Eljot!!!!!!! Dlaczego on to robi???? Dlaczego??? Pan K oczywiście. Znowu zburzył mój spokój. Czym teraz??? Swoją własną osobą. Skończyliśmy rozmawiać on – line. Wiedziałam, że ma iść na angielski. Wieczór postanowiłam spędzić w obecności mojego komputerka. Na nic innego nie miałam ochoty. Tak w okolicach 18 domofon, byłam przekonana, ze to do Ł bo on odebrał. Ale po chwili puka i mówi: „Ola, Kuba do ciebie”. Ja zdziwiona patrzę na Ł, a ten się pyta: „A co? Pokłóciliście się?” A co mu do tego. To moja sprawa czy się z kimś kłócę czy nie. A w tym przypadku cóż... Nawet nie było okazji by się pokłócić. SZOK!!!!!!!! Normalny szok!!!!! Co on tu robi??? Po co on tu przyszedł???  Aż się trząść zaczęłam. Nogi się pode mną ugięły. Nie wiedziałam co mam robić. Jak on tak mógł??? Wyszedł już jakiś czas temu, a ja jeszcze się trzęsę. I nie wiem co mam o tym myśleć. Znowu stanęłam na rozstajach. I w którą stronę mam skręcić? Nie wiem. Po prostu nie wiem. kiedy już myślałam, kiedy już nastawiłam się na to, że będę musiała o nim zapomnieć. Jeszcze zaczął mnie (no, nie zaczął bo już tak mówił wcześniej) nazywać „aniołkiem”. I zostawił zapach swoich perfum....... Dlaczego??? I moja ręka jeszcze nimi pachnie...... I w głowie mi dźwięczy jego śmiech...... Przed oczami jego twarz..... Dlaczego??? Mógł nie przychodzić......  Mniej by bolało. O wiele mniej. A teraz znowu nie będę mogła zasnąć, myśląc „dlaczego”. Nawet nie miałam czasu opowiedzieć mu co mi w duszy gra. A gra, oj gra. I obawiam się, że nie jest to łabędzi śpiew. Niestety. Straszne, ale prawdziwe. Eljot!!!!!!!! Kiedy się pojawisz???????

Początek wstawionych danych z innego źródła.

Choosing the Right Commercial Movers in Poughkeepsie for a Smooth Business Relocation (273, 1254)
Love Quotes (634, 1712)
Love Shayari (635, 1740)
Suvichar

„(...)Mówisz, że trzeba poczekać, nie wiem co to znaczy

Mówisz, że człowiek, że wiara, obowiązki, kontakty i plany

Mówisz, że zarabiasz pieniądze

a ja płaczę

ja płaczę

płaczę

(„Rozmowa” Ewa Bartoszewicz)

 

alexbluessy : :
sty 04 2004 2003-12-09 I live in the clouds and talk...
Komentarze: 1

Cześć Eljot!

Znowu nie mogłam zasnąć. Pewnie za długo siedziałam przed komputerem i się rozbudziłam. Poza tym to strasznie zaczęło dokuczać mi ucho. Ale nie mogłam nigdzie przed tym bólem uciec. Nikomu nie życzę bólu ucha. A poza tym to....... Jak zwykle. Pan K. Znowu się włączył na moje gg. Tym razem powiedział, że chyba musi mnie odwiedzić bo dawno się nie widzieliśmy. Hmmmm. Nic nie powiedziałam. Ani nie zachęcałam, ani nie zabraniałam mieć chęci do odwiedzenia mnie. Jestem okropna. Wiem. Ale co ja mam zrobić. Ja nie chcę być niewolnicą jego czasu albo co gorsza jego woli. Tylko dlaczego kiedy w prawym, dolnym rogu mojego monitora pojawia się chmurka oznajmiająca, że: „Kuba jest dostępna” to serce mi szybciej pika. A kiedy, jak wczoraj, on pisze, że „musi mnie odwiedzić (?)” to wpadam w stan dziwnej euforii. DLACZEGO???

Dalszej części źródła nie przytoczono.